**Problem**
Starting with the line that has "Viewport: 406px width, 272px height." in the records below and ending with the line that has "the black square", output those lines exactly and nothing more; omit the pictures.

**Material supplied**
===

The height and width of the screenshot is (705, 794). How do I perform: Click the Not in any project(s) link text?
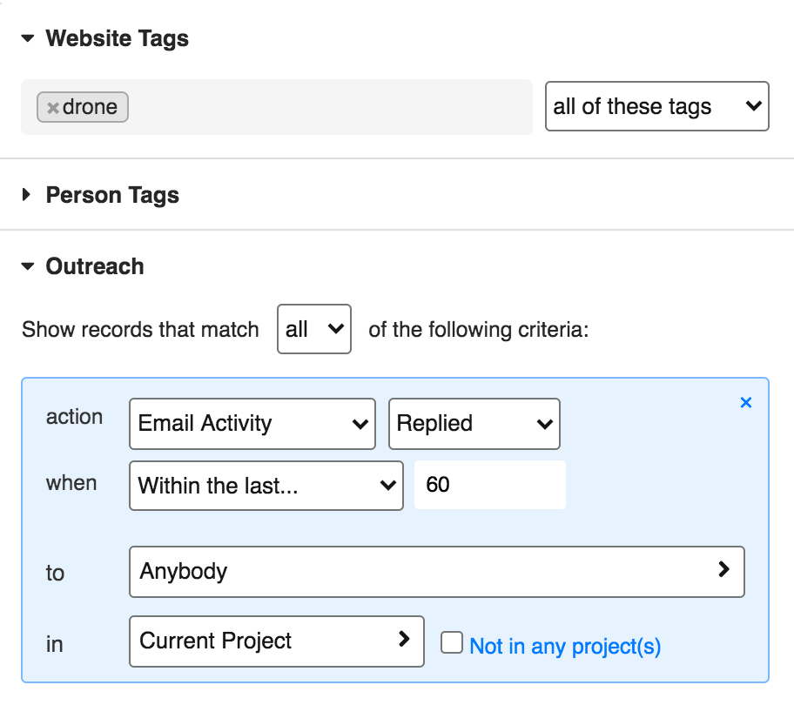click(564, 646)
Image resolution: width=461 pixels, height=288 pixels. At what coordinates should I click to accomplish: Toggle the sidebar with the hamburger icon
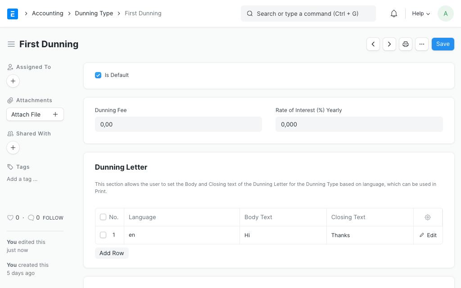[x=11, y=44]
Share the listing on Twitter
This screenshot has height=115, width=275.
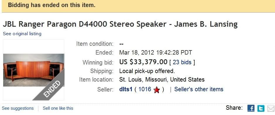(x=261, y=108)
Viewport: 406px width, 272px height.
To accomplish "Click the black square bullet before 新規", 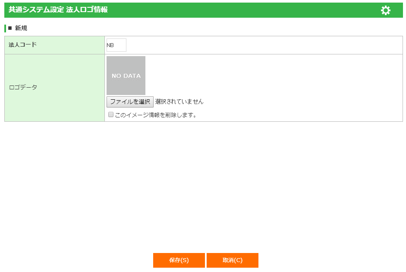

===

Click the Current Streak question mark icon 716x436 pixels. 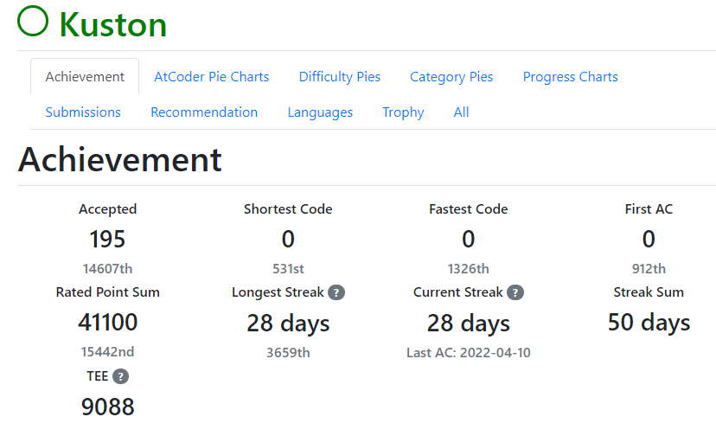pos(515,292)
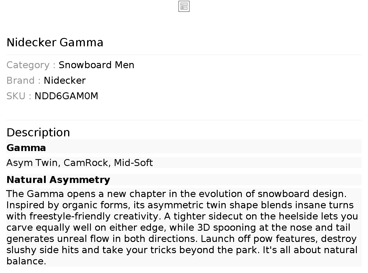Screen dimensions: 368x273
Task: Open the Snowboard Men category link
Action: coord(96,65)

===

**Exercise response**
Viewport: 406px width, 272px height.
To accomplish "Click the black square bullet before 新規", 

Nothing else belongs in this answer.